The illiberal strain in the Quebecer character is nothing new; in fact, Covid has merely brought it to the surface. During a period known as ‘The Great Darkness’ in the 1940s and 50s, the French-Canadian province was run by Maurice ‘The Chef’ DuPlessis, whose leadership was marked by repression, persecution and patronage. His name has since become a byword for authoritarianism, with one parliamentarian accusing Francois Legault last month of channelling his inner DuPlessis.
Where Justin Trudeau has gone to great lengths to frame Canada as a beacon of multiculturalism, Quebecers have been far more assertive over their local identity. In 1988, the Canadian Supreme Court ruled that Quebec’s original language law, which banned the use of English on commercial signs, violated charter rights to freedom of expression. More controversially, it copied France with a laicity law of its own, banning public workers in positions of “authority” from wearing religious symbols in 2019.

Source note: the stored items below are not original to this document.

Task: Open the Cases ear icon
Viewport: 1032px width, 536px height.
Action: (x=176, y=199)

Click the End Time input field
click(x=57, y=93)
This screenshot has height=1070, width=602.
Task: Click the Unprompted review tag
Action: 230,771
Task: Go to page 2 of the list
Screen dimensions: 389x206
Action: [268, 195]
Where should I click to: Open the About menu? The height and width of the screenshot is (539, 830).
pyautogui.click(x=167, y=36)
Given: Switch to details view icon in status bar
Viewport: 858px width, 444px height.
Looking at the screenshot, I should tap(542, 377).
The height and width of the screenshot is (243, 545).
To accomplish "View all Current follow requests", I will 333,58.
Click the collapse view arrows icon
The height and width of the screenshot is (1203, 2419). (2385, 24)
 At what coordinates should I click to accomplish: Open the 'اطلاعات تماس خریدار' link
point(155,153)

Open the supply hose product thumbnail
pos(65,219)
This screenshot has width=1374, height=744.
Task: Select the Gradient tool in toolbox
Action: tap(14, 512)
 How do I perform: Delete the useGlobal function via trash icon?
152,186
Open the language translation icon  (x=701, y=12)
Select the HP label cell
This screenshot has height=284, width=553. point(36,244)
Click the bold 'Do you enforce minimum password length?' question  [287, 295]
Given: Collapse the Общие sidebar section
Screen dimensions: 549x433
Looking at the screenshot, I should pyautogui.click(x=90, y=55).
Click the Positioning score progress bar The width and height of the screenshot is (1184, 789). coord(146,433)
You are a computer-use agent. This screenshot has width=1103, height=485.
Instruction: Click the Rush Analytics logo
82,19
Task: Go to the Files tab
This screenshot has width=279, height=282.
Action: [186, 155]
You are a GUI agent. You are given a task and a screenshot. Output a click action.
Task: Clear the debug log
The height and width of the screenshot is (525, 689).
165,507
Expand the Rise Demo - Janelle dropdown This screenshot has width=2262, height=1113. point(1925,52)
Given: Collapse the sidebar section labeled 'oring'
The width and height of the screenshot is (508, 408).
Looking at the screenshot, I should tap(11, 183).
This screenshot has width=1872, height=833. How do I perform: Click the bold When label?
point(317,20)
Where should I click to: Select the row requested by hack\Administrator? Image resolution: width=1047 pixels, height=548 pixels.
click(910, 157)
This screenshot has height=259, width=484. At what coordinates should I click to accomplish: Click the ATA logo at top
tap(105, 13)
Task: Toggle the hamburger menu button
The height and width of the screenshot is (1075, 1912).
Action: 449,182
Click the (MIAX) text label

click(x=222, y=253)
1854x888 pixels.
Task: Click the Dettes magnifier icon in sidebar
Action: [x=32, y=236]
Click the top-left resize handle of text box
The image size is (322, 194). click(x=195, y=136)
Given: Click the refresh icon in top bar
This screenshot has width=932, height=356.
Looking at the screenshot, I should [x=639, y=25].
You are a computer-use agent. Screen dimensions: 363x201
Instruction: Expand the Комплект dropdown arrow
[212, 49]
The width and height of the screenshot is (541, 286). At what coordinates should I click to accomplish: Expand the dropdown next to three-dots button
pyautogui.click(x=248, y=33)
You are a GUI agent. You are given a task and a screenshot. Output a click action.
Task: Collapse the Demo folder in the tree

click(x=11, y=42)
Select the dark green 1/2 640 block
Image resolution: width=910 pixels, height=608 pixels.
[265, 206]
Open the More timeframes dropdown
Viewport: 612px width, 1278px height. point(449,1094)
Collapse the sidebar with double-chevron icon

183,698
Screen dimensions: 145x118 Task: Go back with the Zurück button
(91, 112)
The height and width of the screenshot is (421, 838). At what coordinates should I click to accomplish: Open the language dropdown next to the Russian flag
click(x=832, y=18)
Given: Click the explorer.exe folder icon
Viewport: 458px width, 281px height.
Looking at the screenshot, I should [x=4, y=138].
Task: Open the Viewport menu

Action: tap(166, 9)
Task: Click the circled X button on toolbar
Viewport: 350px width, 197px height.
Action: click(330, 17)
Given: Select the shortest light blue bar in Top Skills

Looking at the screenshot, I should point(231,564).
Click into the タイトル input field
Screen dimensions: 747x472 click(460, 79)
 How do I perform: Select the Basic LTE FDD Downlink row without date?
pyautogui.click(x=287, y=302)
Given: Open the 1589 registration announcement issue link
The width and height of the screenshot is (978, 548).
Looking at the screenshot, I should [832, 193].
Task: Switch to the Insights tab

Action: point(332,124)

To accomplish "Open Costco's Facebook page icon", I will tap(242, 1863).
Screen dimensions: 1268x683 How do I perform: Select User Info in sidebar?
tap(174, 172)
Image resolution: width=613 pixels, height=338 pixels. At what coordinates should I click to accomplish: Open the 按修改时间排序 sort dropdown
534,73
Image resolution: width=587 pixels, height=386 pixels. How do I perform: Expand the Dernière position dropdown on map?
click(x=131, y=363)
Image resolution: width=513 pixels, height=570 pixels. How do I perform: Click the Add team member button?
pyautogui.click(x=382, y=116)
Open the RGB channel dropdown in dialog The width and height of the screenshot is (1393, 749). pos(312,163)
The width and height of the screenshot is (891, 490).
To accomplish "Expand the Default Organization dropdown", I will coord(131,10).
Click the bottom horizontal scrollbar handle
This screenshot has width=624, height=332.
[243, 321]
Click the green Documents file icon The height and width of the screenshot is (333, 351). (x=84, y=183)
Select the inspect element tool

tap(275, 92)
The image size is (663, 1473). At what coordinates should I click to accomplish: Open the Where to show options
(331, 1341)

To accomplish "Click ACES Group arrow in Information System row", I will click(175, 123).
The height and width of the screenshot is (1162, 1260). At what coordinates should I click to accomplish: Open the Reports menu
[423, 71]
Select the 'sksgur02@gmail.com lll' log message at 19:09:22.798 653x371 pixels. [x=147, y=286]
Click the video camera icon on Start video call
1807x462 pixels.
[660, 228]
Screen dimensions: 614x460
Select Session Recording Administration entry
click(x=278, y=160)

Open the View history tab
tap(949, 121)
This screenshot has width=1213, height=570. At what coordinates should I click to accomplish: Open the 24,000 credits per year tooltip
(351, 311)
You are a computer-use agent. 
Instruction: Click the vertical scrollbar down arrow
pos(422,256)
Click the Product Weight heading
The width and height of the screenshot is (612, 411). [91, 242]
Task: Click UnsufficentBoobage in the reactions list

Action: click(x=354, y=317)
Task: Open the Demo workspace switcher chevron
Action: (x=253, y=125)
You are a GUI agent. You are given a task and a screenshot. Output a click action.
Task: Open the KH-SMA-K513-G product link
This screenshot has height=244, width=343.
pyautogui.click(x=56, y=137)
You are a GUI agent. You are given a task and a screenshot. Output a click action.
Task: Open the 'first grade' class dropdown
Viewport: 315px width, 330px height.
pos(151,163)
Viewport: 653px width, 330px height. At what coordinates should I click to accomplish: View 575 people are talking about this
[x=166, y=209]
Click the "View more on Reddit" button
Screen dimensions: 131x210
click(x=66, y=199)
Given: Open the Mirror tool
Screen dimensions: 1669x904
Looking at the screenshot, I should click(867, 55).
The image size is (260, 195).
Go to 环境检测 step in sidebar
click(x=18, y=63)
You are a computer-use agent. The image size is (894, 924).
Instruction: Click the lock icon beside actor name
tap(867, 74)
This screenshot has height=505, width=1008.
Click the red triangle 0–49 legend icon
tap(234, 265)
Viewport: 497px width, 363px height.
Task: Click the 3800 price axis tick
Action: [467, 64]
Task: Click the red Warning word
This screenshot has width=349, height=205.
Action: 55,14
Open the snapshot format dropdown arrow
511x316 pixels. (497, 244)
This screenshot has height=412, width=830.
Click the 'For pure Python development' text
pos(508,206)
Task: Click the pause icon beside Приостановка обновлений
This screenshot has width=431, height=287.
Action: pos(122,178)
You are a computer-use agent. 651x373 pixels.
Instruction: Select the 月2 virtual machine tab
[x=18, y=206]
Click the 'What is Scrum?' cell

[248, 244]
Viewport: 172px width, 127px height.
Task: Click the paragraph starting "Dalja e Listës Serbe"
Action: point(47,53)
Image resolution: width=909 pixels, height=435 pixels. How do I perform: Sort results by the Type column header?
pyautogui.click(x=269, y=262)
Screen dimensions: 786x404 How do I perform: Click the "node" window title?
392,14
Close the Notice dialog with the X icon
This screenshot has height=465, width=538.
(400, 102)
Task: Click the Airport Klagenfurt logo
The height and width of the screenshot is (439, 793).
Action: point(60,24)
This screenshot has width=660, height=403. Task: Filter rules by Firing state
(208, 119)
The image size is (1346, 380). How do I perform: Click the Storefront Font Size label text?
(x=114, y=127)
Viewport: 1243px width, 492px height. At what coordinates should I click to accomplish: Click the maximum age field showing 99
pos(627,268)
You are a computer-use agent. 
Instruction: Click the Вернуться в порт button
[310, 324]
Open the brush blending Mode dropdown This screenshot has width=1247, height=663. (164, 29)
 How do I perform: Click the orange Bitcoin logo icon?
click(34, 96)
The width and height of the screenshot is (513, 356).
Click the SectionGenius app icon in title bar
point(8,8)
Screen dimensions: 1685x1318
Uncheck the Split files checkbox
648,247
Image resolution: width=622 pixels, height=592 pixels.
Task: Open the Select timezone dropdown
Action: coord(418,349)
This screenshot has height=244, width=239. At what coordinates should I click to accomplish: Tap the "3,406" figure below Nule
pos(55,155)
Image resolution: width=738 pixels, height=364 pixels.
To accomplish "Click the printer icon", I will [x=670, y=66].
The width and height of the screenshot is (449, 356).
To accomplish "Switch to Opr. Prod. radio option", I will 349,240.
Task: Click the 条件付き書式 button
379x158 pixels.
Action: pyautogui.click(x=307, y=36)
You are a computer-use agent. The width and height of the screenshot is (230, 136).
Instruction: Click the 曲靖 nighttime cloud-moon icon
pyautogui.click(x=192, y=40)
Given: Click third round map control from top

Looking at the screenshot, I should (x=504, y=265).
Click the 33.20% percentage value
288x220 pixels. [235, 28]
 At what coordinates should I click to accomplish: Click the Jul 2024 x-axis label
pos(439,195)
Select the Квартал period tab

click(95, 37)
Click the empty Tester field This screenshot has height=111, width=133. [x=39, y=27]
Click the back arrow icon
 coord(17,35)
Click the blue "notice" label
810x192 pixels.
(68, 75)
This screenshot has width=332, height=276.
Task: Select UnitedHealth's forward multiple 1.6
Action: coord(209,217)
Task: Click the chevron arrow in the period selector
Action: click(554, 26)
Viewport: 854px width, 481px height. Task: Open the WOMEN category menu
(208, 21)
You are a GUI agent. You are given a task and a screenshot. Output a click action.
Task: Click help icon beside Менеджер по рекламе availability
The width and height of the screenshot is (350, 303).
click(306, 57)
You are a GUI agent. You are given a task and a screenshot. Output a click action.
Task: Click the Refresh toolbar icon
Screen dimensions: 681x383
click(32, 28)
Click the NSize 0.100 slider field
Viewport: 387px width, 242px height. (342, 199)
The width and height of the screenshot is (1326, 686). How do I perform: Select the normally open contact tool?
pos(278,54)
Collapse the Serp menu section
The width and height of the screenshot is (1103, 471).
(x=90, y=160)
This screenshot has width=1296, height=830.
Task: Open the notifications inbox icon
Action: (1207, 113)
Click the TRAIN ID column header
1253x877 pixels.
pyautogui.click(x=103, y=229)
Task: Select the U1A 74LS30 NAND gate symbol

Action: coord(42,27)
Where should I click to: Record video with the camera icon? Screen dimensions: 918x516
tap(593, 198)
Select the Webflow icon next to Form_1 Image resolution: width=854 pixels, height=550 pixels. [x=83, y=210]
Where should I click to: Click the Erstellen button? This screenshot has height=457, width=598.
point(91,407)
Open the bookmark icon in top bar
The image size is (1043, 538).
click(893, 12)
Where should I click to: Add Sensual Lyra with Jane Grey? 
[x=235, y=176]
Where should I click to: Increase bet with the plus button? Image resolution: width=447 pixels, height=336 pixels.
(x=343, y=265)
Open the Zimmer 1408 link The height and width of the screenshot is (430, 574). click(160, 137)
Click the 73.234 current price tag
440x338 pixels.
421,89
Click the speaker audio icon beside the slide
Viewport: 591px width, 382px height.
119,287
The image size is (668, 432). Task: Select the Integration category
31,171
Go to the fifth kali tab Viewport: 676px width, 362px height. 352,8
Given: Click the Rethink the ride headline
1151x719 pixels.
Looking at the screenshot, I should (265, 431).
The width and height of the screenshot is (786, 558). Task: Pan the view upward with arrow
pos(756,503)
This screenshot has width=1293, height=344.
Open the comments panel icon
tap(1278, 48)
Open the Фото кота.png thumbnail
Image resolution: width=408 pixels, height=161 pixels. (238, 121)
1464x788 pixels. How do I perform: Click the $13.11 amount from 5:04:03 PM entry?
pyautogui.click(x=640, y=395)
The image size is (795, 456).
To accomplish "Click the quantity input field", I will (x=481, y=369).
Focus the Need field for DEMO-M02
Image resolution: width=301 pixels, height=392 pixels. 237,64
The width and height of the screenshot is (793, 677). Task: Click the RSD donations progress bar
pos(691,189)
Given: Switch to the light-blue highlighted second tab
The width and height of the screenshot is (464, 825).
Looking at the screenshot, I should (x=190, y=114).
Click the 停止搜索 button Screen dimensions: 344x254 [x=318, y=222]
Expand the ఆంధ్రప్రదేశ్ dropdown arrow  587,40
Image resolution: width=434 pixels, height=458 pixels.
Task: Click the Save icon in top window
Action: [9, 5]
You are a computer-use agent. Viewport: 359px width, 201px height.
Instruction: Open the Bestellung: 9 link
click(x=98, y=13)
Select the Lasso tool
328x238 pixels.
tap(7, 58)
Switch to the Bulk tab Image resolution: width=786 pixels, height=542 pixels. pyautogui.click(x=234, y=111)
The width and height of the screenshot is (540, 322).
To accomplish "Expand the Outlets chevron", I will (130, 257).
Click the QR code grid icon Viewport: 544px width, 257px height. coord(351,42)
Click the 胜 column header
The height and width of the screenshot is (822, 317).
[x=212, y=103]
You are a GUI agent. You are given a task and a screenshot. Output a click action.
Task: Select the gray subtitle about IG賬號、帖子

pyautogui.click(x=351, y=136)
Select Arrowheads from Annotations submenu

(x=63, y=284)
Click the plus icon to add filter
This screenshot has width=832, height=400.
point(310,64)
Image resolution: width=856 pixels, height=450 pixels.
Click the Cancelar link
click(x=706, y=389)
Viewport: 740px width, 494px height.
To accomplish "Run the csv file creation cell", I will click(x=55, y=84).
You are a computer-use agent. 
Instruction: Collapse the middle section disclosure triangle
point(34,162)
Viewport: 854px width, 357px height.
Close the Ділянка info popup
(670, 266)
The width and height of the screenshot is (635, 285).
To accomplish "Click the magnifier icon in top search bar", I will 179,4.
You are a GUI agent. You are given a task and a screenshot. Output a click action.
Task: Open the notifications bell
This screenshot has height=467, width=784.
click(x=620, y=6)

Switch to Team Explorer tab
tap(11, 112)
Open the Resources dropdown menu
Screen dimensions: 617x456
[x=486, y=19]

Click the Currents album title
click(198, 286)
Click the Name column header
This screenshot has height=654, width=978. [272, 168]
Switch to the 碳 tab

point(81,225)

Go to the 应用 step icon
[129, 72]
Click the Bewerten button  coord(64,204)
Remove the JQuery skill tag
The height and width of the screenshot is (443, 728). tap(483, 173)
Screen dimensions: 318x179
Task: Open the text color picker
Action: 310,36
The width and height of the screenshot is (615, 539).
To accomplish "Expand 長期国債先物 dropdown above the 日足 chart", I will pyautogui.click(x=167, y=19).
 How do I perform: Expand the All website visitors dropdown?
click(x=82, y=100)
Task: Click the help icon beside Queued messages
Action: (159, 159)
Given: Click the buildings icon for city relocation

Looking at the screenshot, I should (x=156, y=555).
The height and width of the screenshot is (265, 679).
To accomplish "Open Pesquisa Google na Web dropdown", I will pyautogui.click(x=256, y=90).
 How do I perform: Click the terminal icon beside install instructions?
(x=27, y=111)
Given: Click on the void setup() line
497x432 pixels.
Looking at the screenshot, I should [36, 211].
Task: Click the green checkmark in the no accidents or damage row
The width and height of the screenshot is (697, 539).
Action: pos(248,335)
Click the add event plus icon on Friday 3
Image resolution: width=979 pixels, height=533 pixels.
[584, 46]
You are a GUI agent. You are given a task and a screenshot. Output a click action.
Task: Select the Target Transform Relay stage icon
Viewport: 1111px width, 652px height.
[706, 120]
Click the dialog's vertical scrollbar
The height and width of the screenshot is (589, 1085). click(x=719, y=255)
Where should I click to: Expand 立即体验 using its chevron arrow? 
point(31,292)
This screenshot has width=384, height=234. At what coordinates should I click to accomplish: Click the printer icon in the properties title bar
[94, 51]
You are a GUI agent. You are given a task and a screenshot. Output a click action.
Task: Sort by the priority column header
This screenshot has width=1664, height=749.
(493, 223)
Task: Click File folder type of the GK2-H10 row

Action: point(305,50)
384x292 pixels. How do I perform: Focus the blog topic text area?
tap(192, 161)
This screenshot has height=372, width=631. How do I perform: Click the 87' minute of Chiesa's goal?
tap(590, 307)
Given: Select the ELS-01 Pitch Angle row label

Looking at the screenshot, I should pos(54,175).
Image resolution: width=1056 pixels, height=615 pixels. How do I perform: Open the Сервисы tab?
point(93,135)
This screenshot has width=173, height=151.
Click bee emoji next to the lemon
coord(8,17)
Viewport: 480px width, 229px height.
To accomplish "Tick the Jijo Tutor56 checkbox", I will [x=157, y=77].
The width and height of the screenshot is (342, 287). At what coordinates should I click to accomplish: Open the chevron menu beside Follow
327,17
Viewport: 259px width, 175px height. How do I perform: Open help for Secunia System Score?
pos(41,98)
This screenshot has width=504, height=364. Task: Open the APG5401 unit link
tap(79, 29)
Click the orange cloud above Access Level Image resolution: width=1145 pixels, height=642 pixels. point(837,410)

Covid has accelerated these tendencies, most of which are popular with the Quebecer public. On a recent talk show, for example, a giddy presenter asks a panel of children whether they support mandatory vaccinations (a strange thing to ask children in and of itself). In unison, they reply “oui” before being asked about what “should be done” about the unvaccinated (again, a rather peculiar way to talk about 15% of the province’s population). One boy says that “we should call the police”, while another offers a rather more detailed proposal: “We should cut everything from them little by little until they submit and get vaccinated”. Cue thunderous applause and a prediction from the presenter that there is a “future politician in the making”.
From Covid to anti-jaywalking billboards, the state has asserted itself in daily Quebecois life in a way that would have been unimaginable two years ago. And like so many other countries in the world, the majority of people don’t seem to mind.